Wednesday, 22 November 2017

Finance Bill 2017: Report Stage (Resumed)

 

10:10 pm

Photo of Mattie McGrathMattie McGrath (Tipperary, Independent) | Oireachtas source

The confidence supply seems to be very confident. Maybe my Fianna Fáil colleagues are over-confident that the Government is going to do what it says on the tin. Why do we need a review or report? Why has it not been done already? Is the permanent government totally in charge that it would not let it do it? The sooner that changes the better. The Minister can be ag gáire if he likes, but that is the fact. The real Ministers are the lads behind him and beside him and out here on the corridor, there is hardly room for them, they barely fit. The Minister will have to get a new pen to put them in, maybe near the Visitors Gallery. The permanent government is running the show. Do we need another report? I am glad that Deputy Deering said that he is a dairy farmer himself. Everyone knows it and one does not need to be in farming to be aware that it is across the sector, whether it is dairy, grain, potatoes, pigs, any sector, and that is without mentioning Brexit and its repercussions.

Now there is to be a report and a review to fill up some other building's shelves with reports, and more consultants to be hired in to do it. It is farcical. We do the business or we do not. We look after our farmers or we do not. Do not pay lip service to them and say live horse and get grass. Duirt bean liom gur duirt bean lei go fear i Tiobrad Árann with a póca ina léine aige. I do not know if the Minister understands that. There was a saying 40 or 50 years ago, "A woman told me that a woman told her that there is a man in Tipperary with a pocket in his shirt". This is the type of tomfoolery that is going on. Get on and do it and let the farmers who want to work put their shoulders to the wheel a do it and have a buoyant economy. No more reports.

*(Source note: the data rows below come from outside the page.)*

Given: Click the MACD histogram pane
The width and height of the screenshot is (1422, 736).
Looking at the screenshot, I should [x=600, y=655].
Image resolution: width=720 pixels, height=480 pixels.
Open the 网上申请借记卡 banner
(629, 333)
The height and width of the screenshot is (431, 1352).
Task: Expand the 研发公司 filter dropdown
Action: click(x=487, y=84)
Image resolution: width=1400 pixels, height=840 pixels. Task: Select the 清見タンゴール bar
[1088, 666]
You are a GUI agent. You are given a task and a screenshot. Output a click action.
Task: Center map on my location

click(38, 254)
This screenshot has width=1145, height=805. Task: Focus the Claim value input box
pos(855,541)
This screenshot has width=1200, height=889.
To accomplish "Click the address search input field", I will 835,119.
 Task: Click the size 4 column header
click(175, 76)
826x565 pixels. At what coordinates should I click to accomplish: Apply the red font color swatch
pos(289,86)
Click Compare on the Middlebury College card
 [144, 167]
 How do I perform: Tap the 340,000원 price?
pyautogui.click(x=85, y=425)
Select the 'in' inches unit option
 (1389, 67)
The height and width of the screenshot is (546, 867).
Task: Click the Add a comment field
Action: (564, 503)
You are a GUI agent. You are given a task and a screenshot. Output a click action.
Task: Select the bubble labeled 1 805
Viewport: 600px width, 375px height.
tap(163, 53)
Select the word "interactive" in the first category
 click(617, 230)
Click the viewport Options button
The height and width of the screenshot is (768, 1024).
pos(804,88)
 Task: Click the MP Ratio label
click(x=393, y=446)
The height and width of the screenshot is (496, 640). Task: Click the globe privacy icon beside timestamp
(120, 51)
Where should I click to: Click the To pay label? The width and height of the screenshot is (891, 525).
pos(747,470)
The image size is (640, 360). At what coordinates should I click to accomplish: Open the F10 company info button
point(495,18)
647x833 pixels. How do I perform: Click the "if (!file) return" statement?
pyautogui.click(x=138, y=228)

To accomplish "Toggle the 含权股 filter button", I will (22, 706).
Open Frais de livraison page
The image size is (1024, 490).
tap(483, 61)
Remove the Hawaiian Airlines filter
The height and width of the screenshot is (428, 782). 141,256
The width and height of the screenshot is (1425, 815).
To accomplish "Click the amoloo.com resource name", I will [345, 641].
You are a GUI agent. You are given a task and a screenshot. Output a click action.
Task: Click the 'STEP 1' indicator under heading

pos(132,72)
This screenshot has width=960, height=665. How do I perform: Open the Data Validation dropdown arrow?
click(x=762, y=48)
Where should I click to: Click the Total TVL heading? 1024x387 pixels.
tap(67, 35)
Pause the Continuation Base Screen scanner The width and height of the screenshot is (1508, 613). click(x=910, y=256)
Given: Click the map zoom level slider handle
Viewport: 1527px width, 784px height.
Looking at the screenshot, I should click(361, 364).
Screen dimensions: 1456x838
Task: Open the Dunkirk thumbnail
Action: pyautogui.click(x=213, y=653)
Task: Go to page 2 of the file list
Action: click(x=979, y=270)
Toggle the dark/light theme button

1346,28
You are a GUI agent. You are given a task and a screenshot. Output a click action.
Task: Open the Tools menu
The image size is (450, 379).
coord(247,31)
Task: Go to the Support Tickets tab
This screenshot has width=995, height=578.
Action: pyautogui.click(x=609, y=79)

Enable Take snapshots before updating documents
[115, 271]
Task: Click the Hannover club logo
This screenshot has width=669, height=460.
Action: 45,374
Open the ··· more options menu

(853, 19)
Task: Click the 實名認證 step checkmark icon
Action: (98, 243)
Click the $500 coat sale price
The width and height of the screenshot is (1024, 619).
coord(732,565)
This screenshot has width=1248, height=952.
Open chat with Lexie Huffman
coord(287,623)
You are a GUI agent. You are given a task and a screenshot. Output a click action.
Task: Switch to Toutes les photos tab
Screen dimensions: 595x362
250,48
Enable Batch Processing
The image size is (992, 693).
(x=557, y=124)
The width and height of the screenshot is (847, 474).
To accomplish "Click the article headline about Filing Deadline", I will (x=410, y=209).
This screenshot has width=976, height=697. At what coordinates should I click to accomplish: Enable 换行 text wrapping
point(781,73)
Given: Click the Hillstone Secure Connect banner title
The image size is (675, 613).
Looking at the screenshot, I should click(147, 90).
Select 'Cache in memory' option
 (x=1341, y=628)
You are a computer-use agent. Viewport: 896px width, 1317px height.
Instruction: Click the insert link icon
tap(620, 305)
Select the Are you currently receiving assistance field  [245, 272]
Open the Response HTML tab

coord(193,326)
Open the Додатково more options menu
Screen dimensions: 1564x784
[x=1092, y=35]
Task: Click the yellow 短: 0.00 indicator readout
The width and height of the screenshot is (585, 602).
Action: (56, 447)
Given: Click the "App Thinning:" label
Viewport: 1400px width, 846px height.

The compliments are flowing across to the Minister of State on everything he knows about farming. Fair dues to him, I would not take that away from him, but if he insisted and anyone in the Fine Gael party would insist that it happen, they should bring the Dublin Jackeens down to see what is going on with the farmers. There was horticulture damage in Tipperary recently and also in east Cork and the Minister of State would not even visit it. He told them they could find some other grant scheme. Live horse and get grass is the adage here, it seems to be the new buzzword. Put it off. There are missing emails, people did not read the emails and a merry-go-round takes place. Then there's Leo's spin team with its €5 million. No bother.